Weakness? Defenselessness? Helplessness? Webster—and most of society —has got it all wrong. Intentional vulnerability isn’t weakness; it requires great inner strength to be willing to be open and present oneself at risk of possible harm. The price one pays in remaining vulnerable is the occasional harm from those who take advantage. Those with the ready blade of a sharp word will cut the exposed throat, not realizing that they themselves are the victims of a facade, populating a world that exists only superficially and is easily shattered. The victory doesn’t even last to the next encounter.

Those who choose to be open—to be vulnerable—chance being hurt in exchange for the possibility of intimate connection. This is not to encourage indiscriminate openness, for the scars can accumulate to create an almost impenetrable shell. But careful and selective revelation of self can elicit a like response, and the reward is another link in the ethereal chain of human intimacy. It is what all of us seek, at least those who haven’t given up in despair that it is unattainable. This genuine intimacy is the closest we can come to a spiritual experience in corporeal form.

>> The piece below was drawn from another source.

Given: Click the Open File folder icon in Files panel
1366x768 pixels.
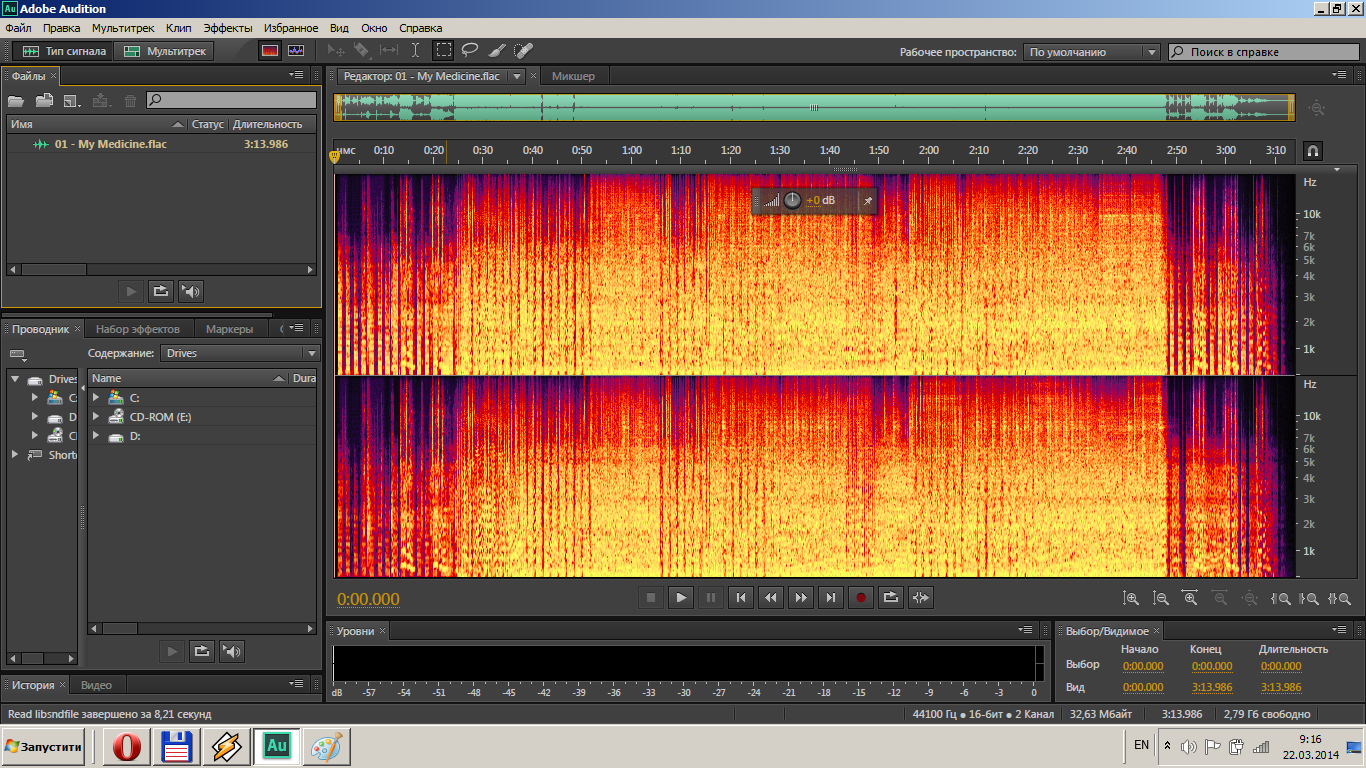Looking at the screenshot, I should click(16, 100).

The choice is ours, with every personal encounter. To what degree do we reveal ourselves? I think we are richer for choosing vulnerability.


Me Online said...

I just realized something. You write very much like Carrie in Sex in the City. Accept for the fact that you haven't written THAT much about sex. Keep it up. Maybe they will make a movie.

Doug said...

Choosing vulnerability takes courage and confidence. Things I don't always have.

Sooo-this-is-me said...

Hmmm, I tend to be pretty guarded in the real world and honestly I do not see that changing soon. Maybe I worry too much.

Ur-spo said...

I concur; you hit that nail on the head. Being vulnerable means giving up your power to another; and that could be hurtful. But there is no growth or intimacy without that risk.